The critical next step is patience paired with advocacy. Patients should ask their doctors about LDN, seek out long COVID clinics that have experience prescribing it, and understand that results typically take around 12 weeks to evaluate. Caregivers managing loved ones with both dementia and post-COVID symptoms should bring up the possibility of neuroinflammation as a treatable contributor to worsening cognition. And everyone involved should keep an eye on the ongoing clinical trials in the U.S., Australia, Spain, and Canada, because their results will determine whether LDN moves from promising off-label treatment to standard of care.
Frequently Asked Questions
What is low-dose naltrexone and how is it different from regular naltrexone?
Naltrexone is FDA-approved at 50 mg to treat opioid and alcohol addiction. Low-dose naltrexone uses the same drug at 1 to 4.5 mg per day, a dose range that produces anti-inflammatory and immunomodulatory effects rather than opioid-blocking effects. At these doses, it must be prepared by a compounding pharmacy because commercial tablets only come in 50 mg.
How much does LDN cost for long COVID treatment?
Generic naltrexone tablets cost as little as $29.81 for 30 tablets with a GoodRx coupon. However, because LDN requires compounding to achieve the low doses needed, patients typically face additional compounding pharmacy fees that can range from $30 to $90 per month. Insurance coverage for compounded medications is inconsistent.

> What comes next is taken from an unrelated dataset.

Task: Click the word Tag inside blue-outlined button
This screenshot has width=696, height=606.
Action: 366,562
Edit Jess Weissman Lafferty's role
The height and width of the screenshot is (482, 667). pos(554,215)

Is LDN FDA-approved for long COVID?
No. There are currently no FDA-approved treatments specifically for long COVID. LDN is prescribed off-label, meaning doctors use their clinical judgment to prescribe it for a condition it was not originally approved to treat. Multiple clinical trials are underway in the U.S., Australia, Spain, and Canada to build the evidence base.

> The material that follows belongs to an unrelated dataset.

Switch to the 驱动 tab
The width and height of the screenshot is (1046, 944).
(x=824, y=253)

How long does it take for LDN to work on long COVID symptoms?
In the available studies, patients were typically evaluated after 12 weeks of treatment. A retrospective study of 59 patients found that 52 percent were responders at the 12-week mark. Patients who do not see improvement within this timeframe may not be candidates for continued treatment.

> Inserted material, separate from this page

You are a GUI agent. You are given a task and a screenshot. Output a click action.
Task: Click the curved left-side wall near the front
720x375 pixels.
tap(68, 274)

Are there side effects of low-dose naltrexone?
In the studies conducted so far, LDN has been well tolerated with minimal side effects. The most commonly reported issues at low doses include vivid dreams, mild headache, and temporary nausea, though these tend to resolve within the first few weeks. The safety profile is one reason clinicians have been comfortable prescribing it broadly.
Can LDN help with dementia-related brain fog or just long COVID brain fog?
Current research on LDN has focused on long COVID and related conditions like ME/CFS and fibromyalgia. While the anti-inflammatory mechanism is theoretically relevant to neuroinflammation in dementia, there are no clinical trials specifically testing LDN for Alzheimer’s or other dementias. Any use in that context would be highly speculative and should only be considered in consultation with a neurologist.